Medical-legal partnerships bring lawyers and paralegals to health care teams to improve the health and well-being of underserved populations. A new piece in the American Psychological Association’s Monitor on Psychology discusses the particular role these partnerships play in treating behavioral health.
By Kristen Weir
“When Jack Tsai, PhD, treats veterans at the VA Connecticut Healthcare System, they often have problems that go beyond the scope of his work as a psychologist. Many have post-traumatic stress disorder or cognitive disabilities and are fighting for disability benefits. Others are embroiled in housing disputes, are facing eviction or have already become homeless.
While psychologists can treat their mental health concerns, these veterans need legal help, too. ‘A lot of these patients have never had anyone advocate for them in court,’ says Tsai, who has dual appointments at the VA and the Yale School of Medicine.

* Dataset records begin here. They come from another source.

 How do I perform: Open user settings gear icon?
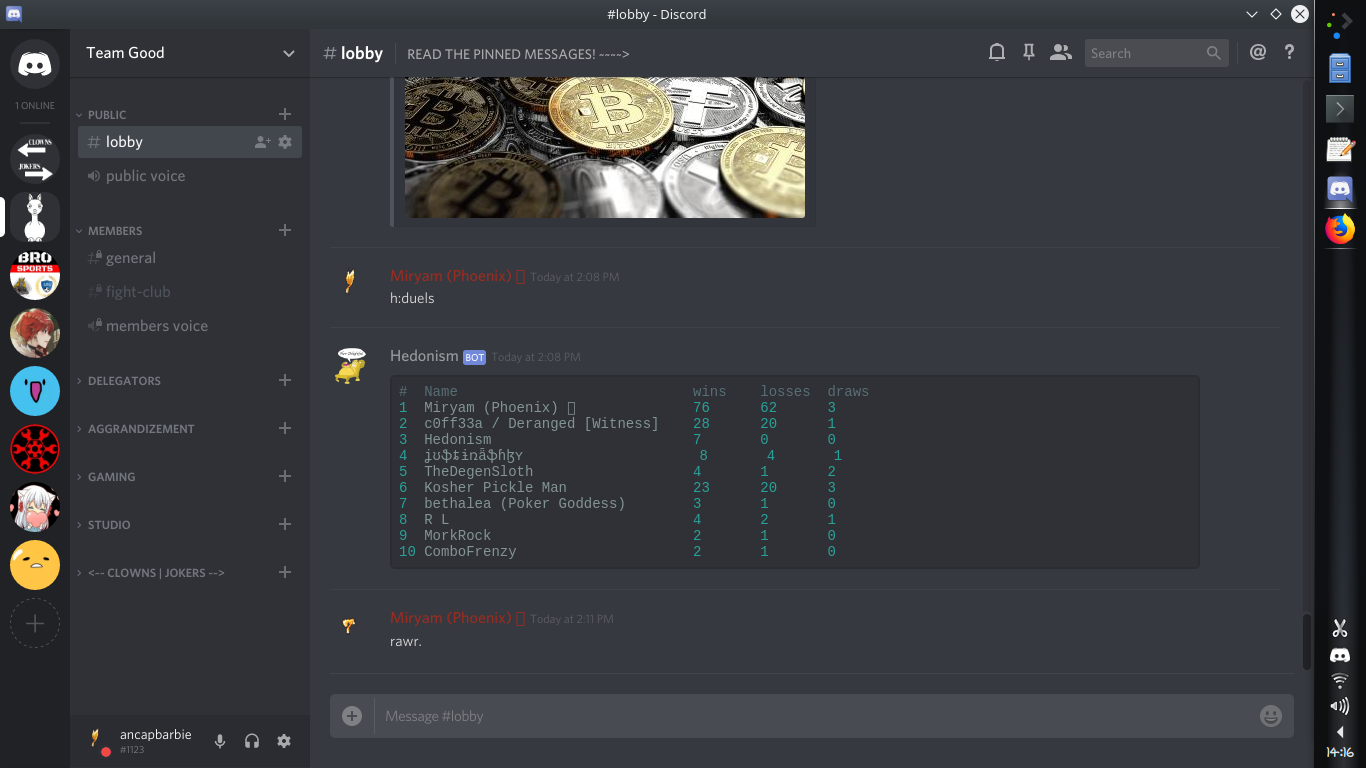click(284, 741)
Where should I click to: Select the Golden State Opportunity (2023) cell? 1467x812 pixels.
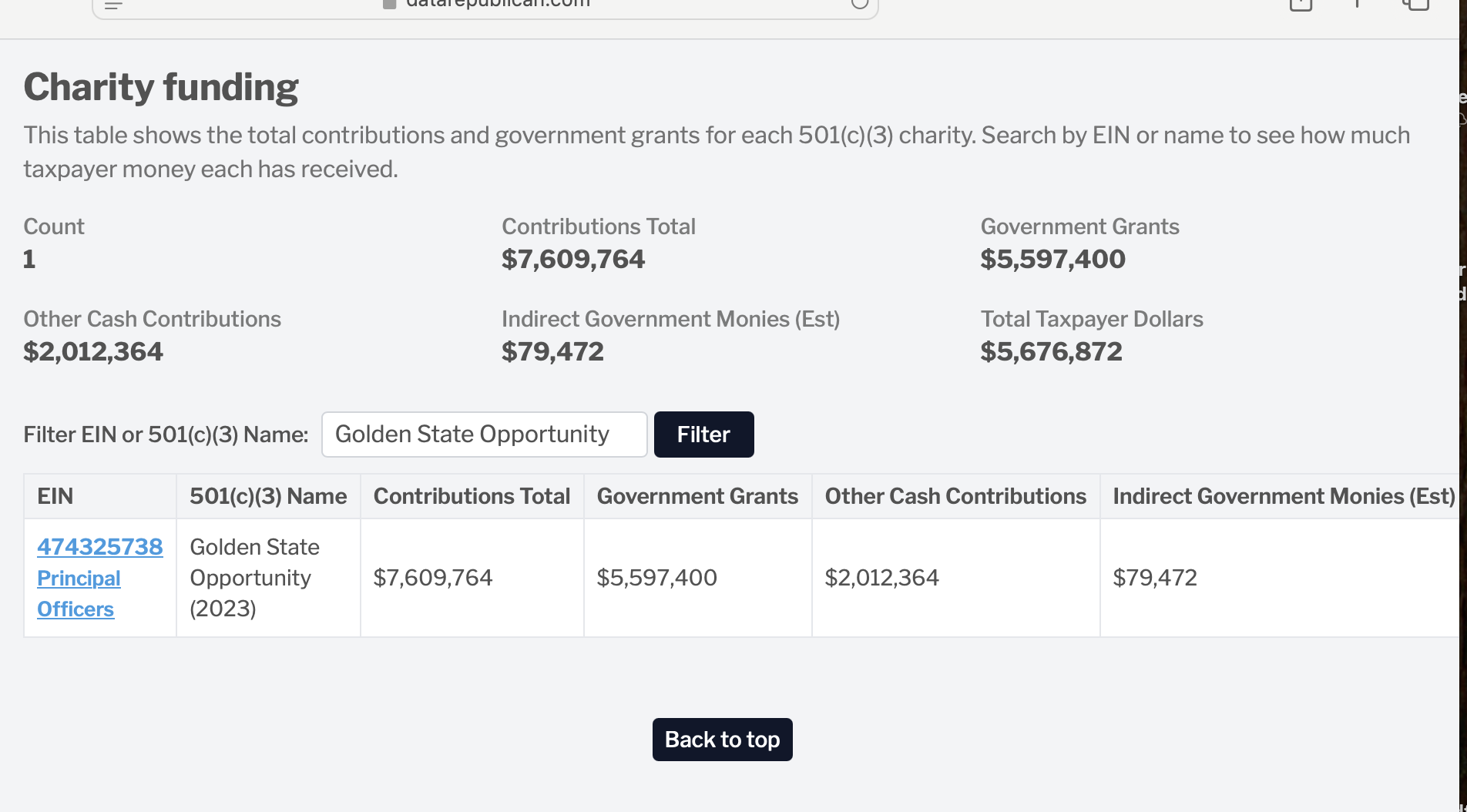pyautogui.click(x=254, y=578)
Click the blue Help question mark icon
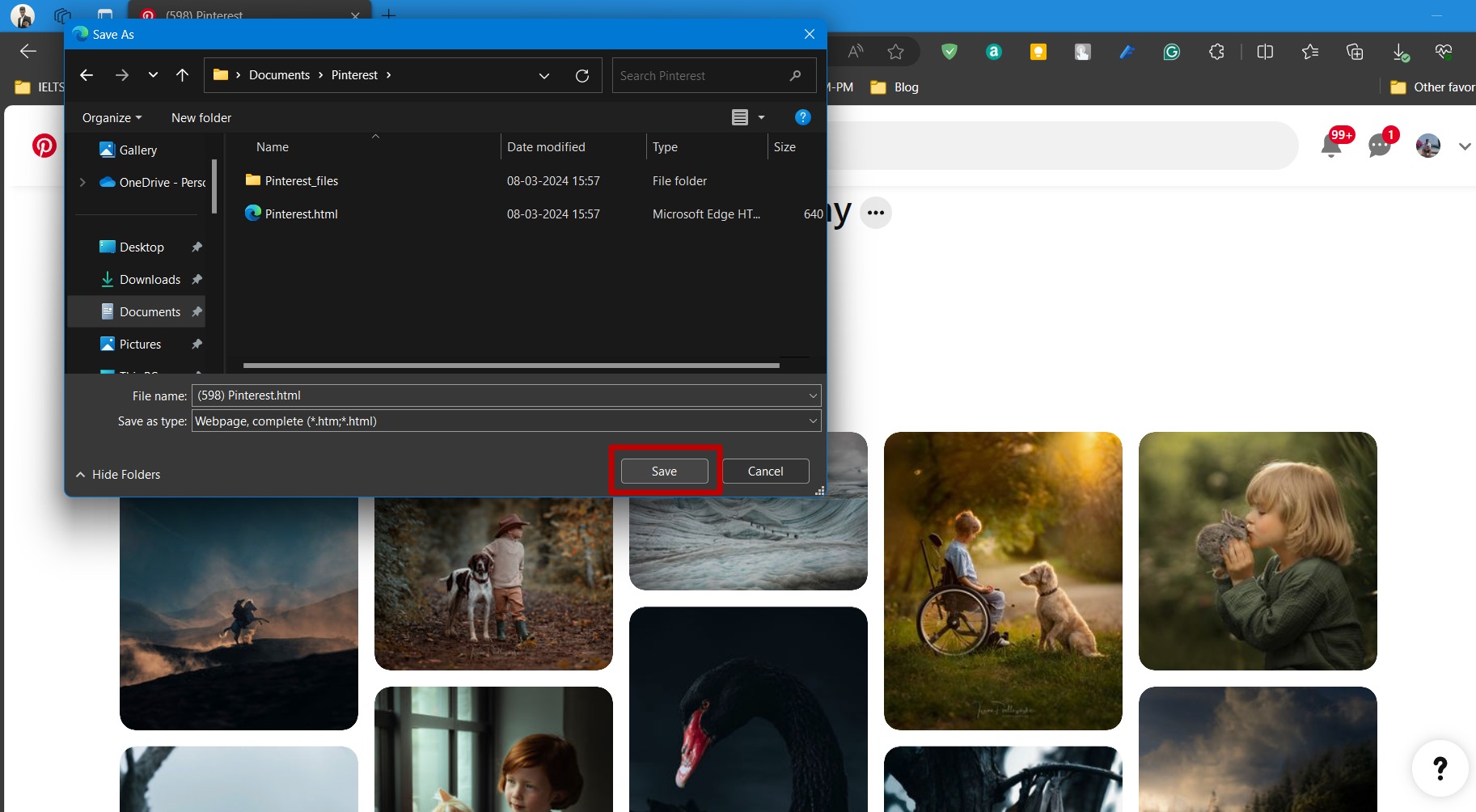This screenshot has height=812, width=1476. click(x=802, y=117)
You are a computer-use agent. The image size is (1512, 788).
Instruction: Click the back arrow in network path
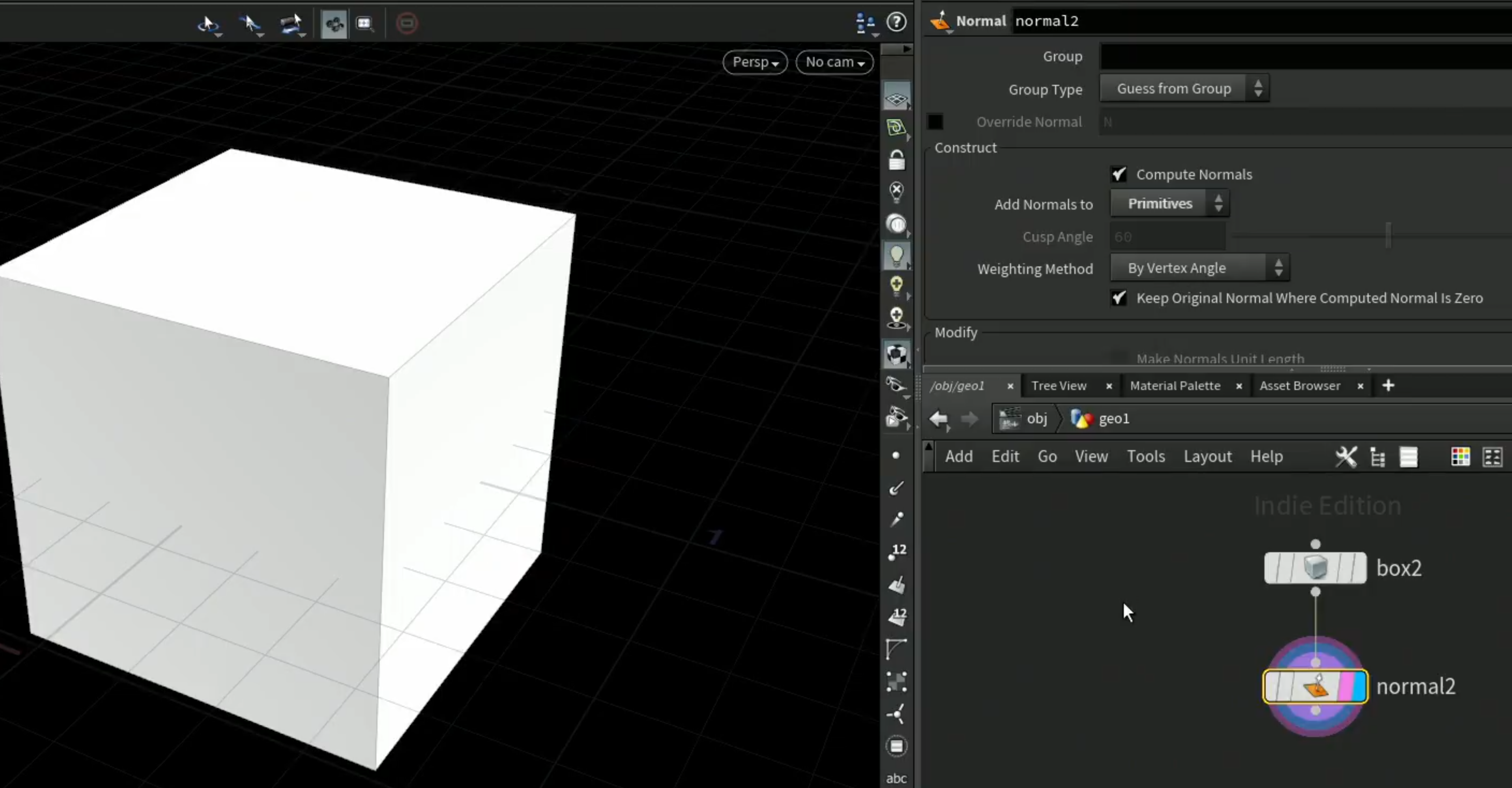(939, 418)
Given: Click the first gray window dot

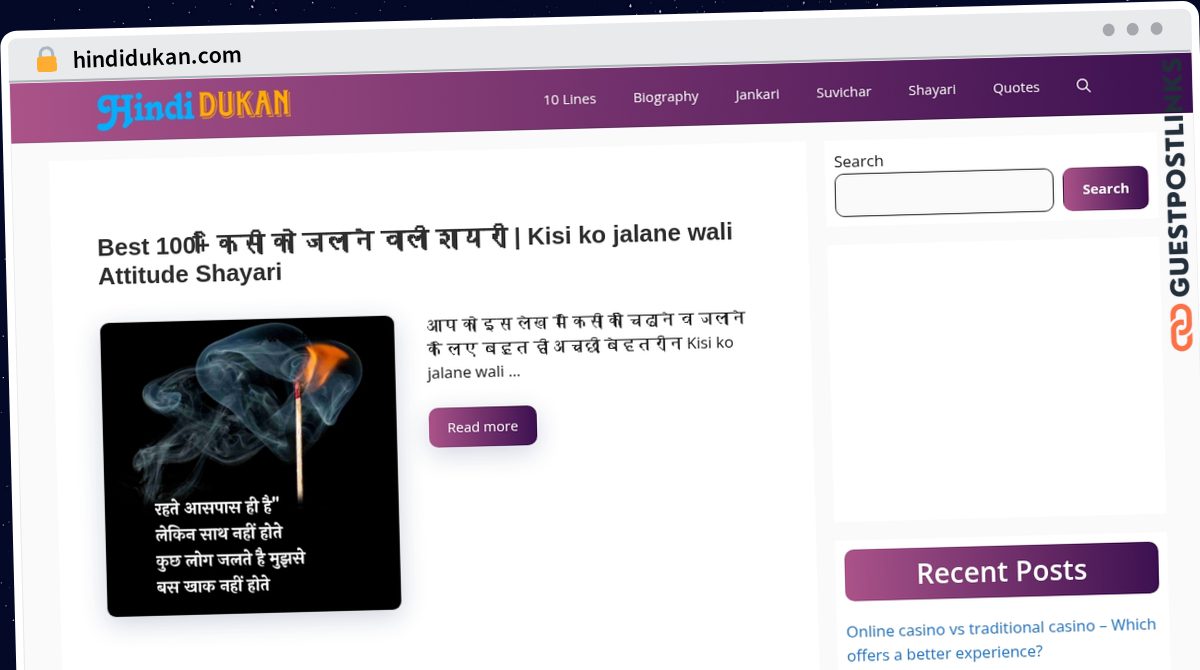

Enter the medical-legal partnership, or MLP, a model that embeds lawyers and paralegals into health-care teams to detect, address and prevent social conditions that harm health. Those legal experts typically work on-site in health-care settings, either part time or full time, where they can access patients’ medical records and even sit in on clinical meetings. The legal services are offered at no charge to the patient. Programs are typically funded through a combination of philanthropy, law schools and civil legal aid agencies, with a handful of contributions from health-care partners.
Psychologists are obvious candidates for getting involved in MLPs, Tsai says. They already have long-term relationships with their clients and understand how their legal problems might be interfering with their mental health and well-being. Plus, psychologists are often accustomed to working on interdisciplinary teams.”